Pictures are to be left out, and only the lines from the one with "Tap the mini-program close target icon" through the last line of the listing below are to be repeated exactly.

Source material:
- - - -

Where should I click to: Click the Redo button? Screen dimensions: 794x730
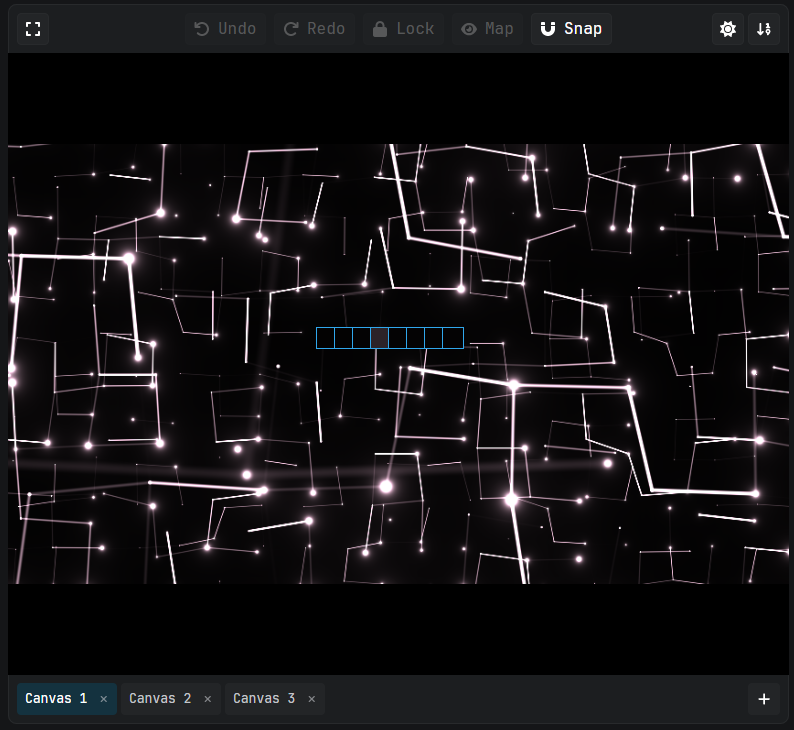[314, 29]
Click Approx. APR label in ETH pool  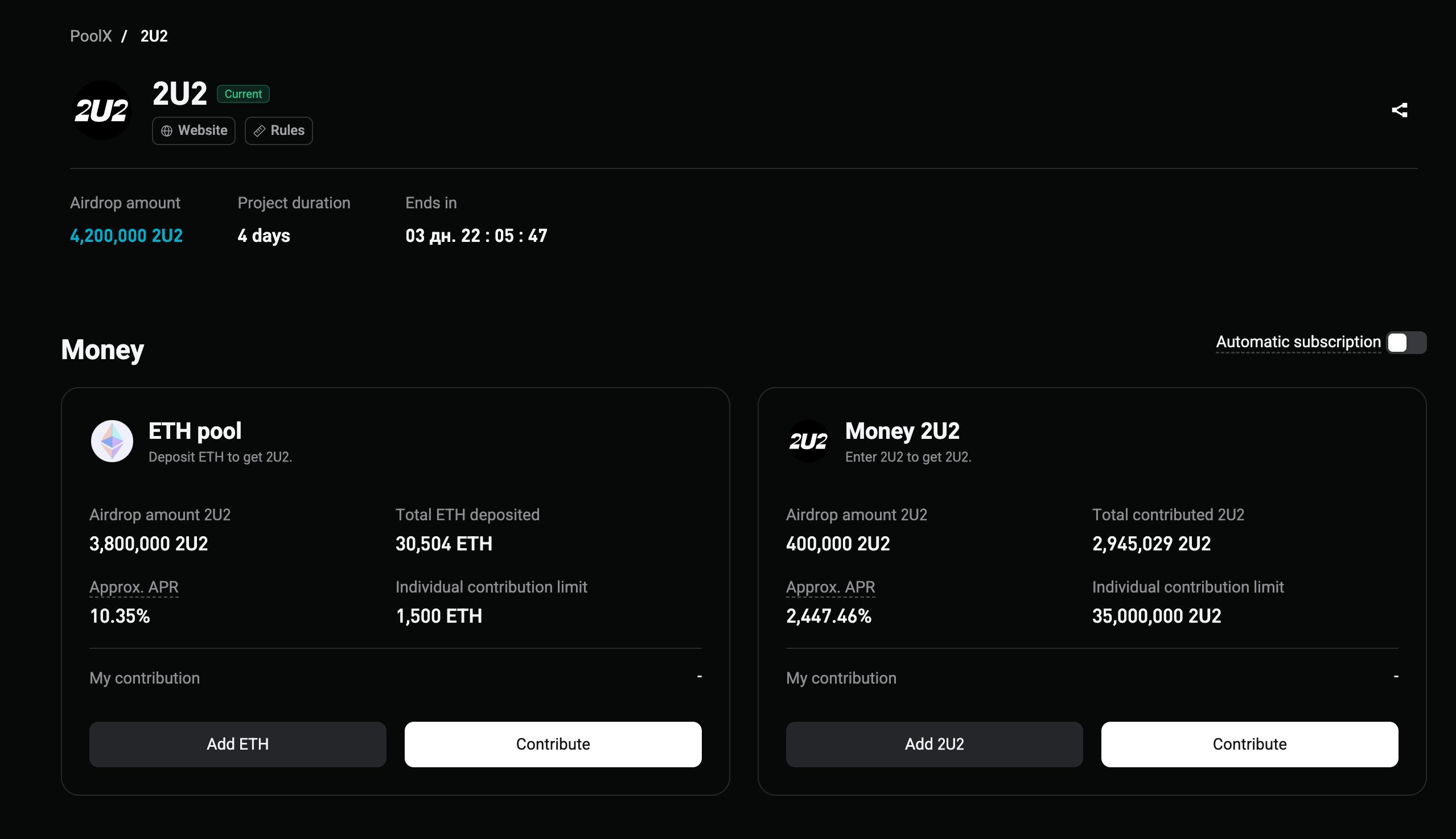point(134,587)
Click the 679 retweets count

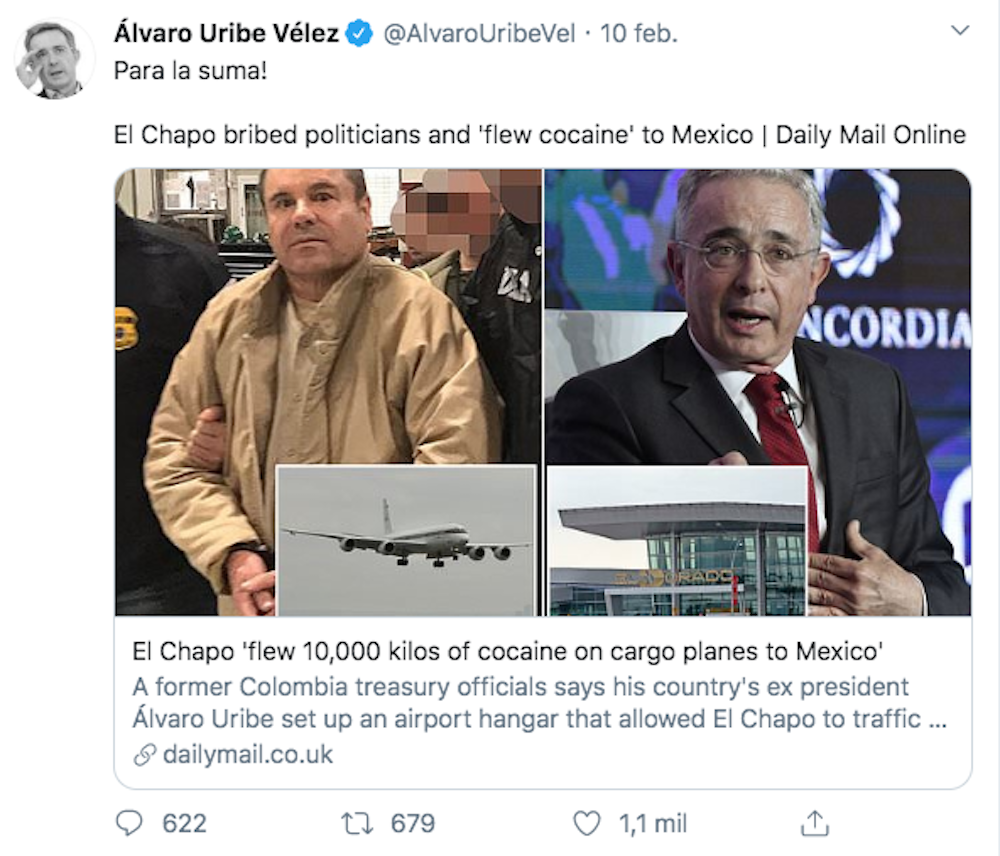tap(413, 823)
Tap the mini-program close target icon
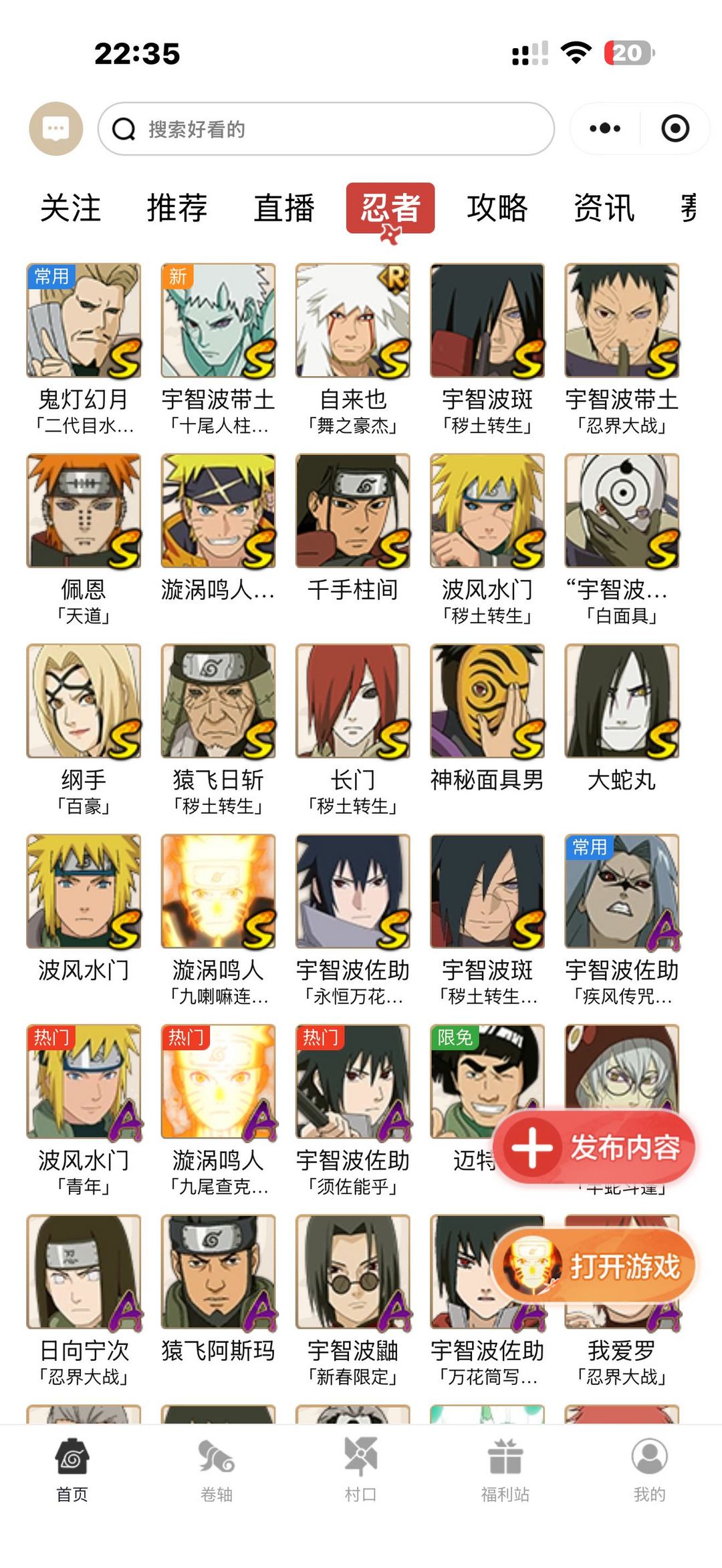Screen dimensions: 722x1568 (x=675, y=128)
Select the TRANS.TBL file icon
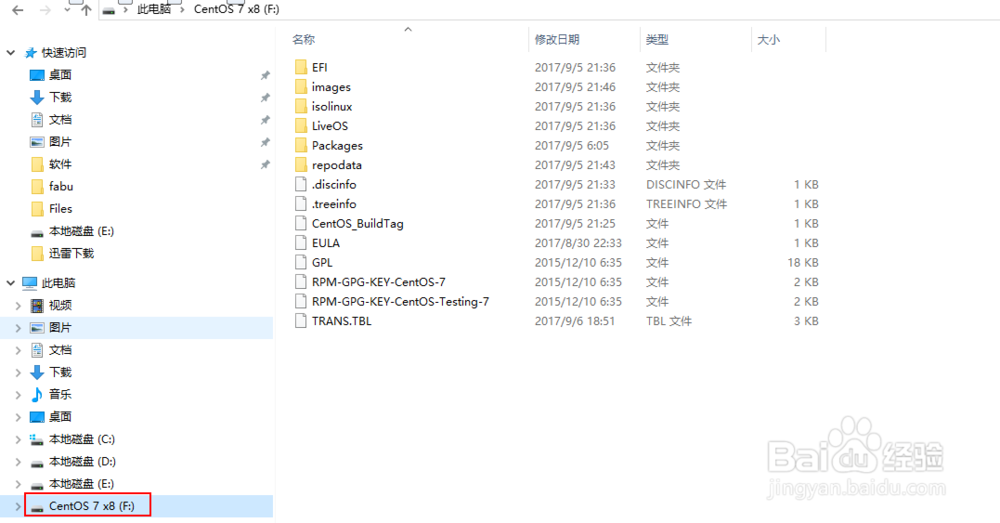This screenshot has width=1000, height=523. [x=301, y=321]
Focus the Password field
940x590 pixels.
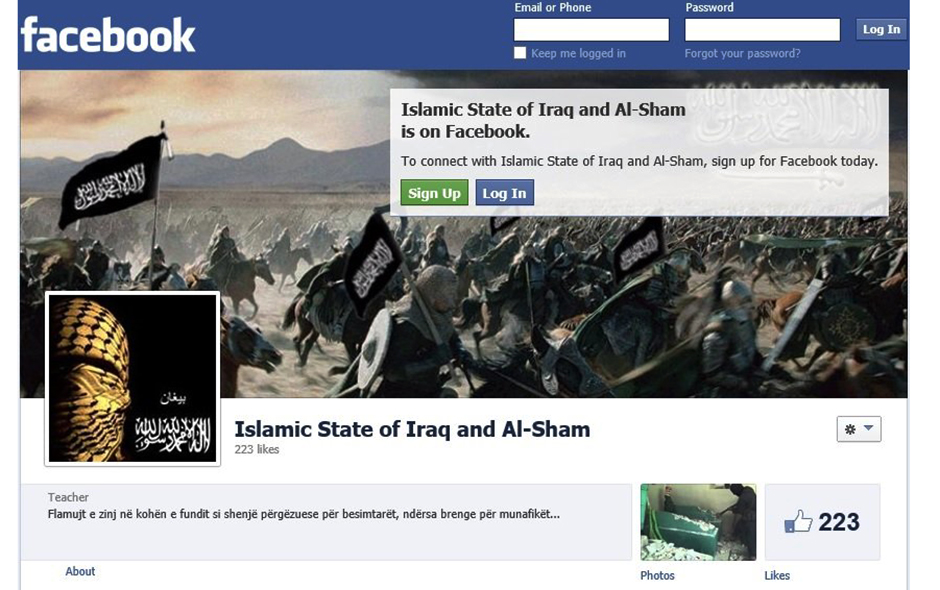pos(763,29)
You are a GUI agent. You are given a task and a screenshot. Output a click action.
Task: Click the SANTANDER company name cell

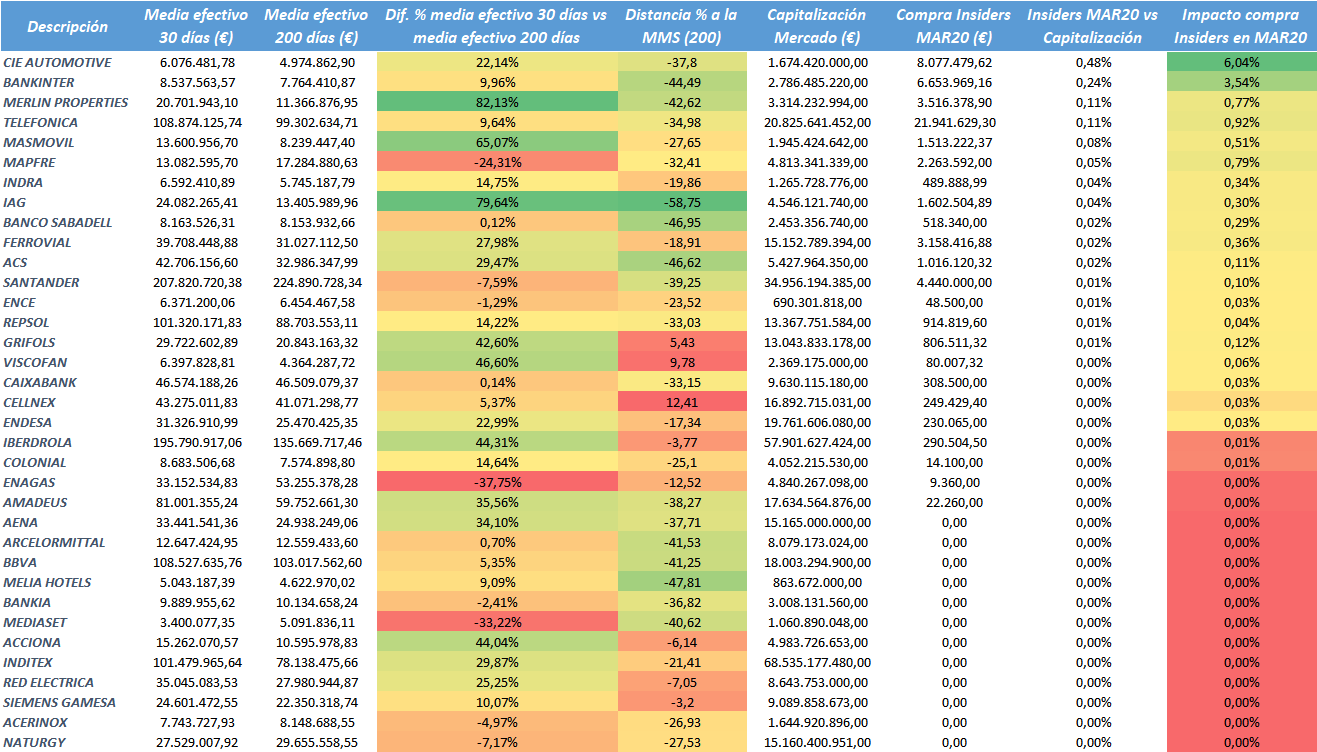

- - - -

Task output:
Tap the mini-program close target icon
Screen dimensions: 722x1568 (x=675, y=128)
Select the TRANS.TBL file icon
This screenshot has width=1000, height=523. [x=301, y=321]
Focus the Password field
940x590 pixels.
pos(763,29)
You are a GUI agent. You are given a task and a screenshot. Output a click action.
Task: Click the SANTANDER company name cell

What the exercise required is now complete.